■ **Objectif 1**
Répondez à ces questions sur le texte sur la boucle de Chanteloup :
(a) À quelle distance de Paris et dans quelle direction se trouve la boucle ?
(b) Quelles sont la longueur et la largeur de la presqu'île ?
(c) Pour quelle raison l'exploitation vivrière y est-elle interdite ?
■ **Objectif 2**
Recopiez le passage du texte sur la boucle de Chanteloup qui va de « Depuis le XIXème, le » à « suscite le débat. ».

■ **Extrait fourni**
▼
Au sortir de Paris, la Seine chemine paresseusement vers le Havre sous forme de méandres. A 20 km au Nord ouest de la capitale, la boucle de Chanteloup s’inscrit comme un des maillons de ce grand paysage.
Relativement encaissée par les coteaux calcaires et isolée par le fleuve lui-même, elle constitue une sorte de presqu’île enclavée s’étirant sur 5 km de long pour 3 km de large.
Depuis le XIXème, le maraichage et les vergers ont prospéré sur les terres agricoles, aidés par l’épandage massif des boues d’épuration parisiennes. L’exploitation vivrière y est désormais interdite en raison de la pollution présumée du sol aux métaux lourds, laissant de vastes terrains ouverts et en friche où la reconversion suscite le débat.
L’extraction sablière et gravière occupe quant à elle, depuis un demi siècle, de vastes emprises sur les secteurs situés en bordure de Seine, laissant derrière elle des étangs et zones humides écologiquement intéressantes (ZNIEFF I ET II). Ces espaces ont aujourd’hui une image de terrains « naturels » et peuvent constituer des atouts majeurs pour l’image écologique et récréative du site à proximité des villes.
Sur toute la frange de la boucle, des éléments très divers séquencent le paysage, chemin de halage abandonné, port de plaisance (futur port logistique ?), décharges comblées, étangs ou encore zones plus urbanisées.
Les vastes emprises foncières restantes génèrent un appétit de la part de tous les acteurs.
Incluse dans le périmètre d’action de l’Opération d’Intérêt National Seine Aval, l’avenir de la boucle est grandement conditionné par l’EPAMSA (établissement Public d’Aménagement du Mantois Seine Aval) qui y pilote une démarche globale. La Communauté de Communes des Deux Rives de la Seine y est étroitement associée et tente de concilier les souhaits de chacune des communes de la boucle dont les extensions sont rendues nécessaires par le besoin de créer un bassin d’emploi et des habitations.
La volonté de l’intercommunalité est également de contenir l’expansion urbaine pour tenter de conserver un « coeur vert » au centre de la boucle.
▲
■ **Données enregistrées**
▼
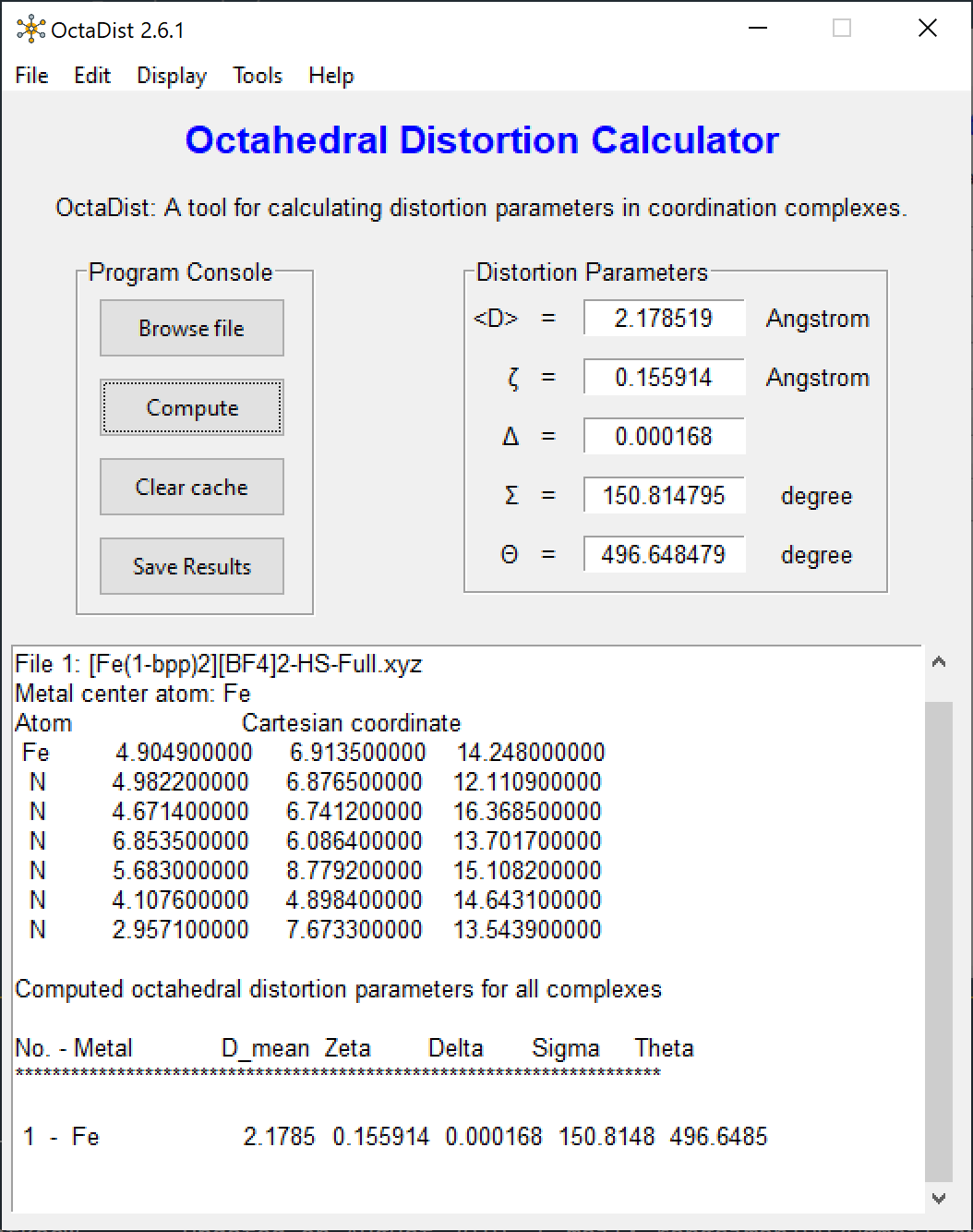973x1232 pixels.
Task: Click the Browse file button
Action: click(x=192, y=329)
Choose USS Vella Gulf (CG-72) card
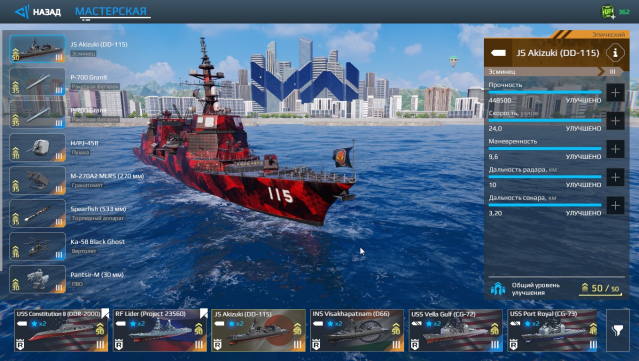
▲
■ **Réponse détaillée 1**
(a) À 20 km au nord-ouest de la capitale.
(b) 5 km de long pour 3 km de large.
(c) À cause de la pollution présumée du sol aux métaux lourds.

■ **Réponse détaillée 2**
Depuis le XIXème, le maraichage et les vergers ont prospéré sur les terres agricoles, aidés par l’épandage massif des boues d’épuration parisiennes. L’exploitation vivrière y est désormais interdite en raison de la pollution présumée du sol aux métaux lourds, laissant de vastes terrains ouverts et en friche où la reconversion suscite le débat.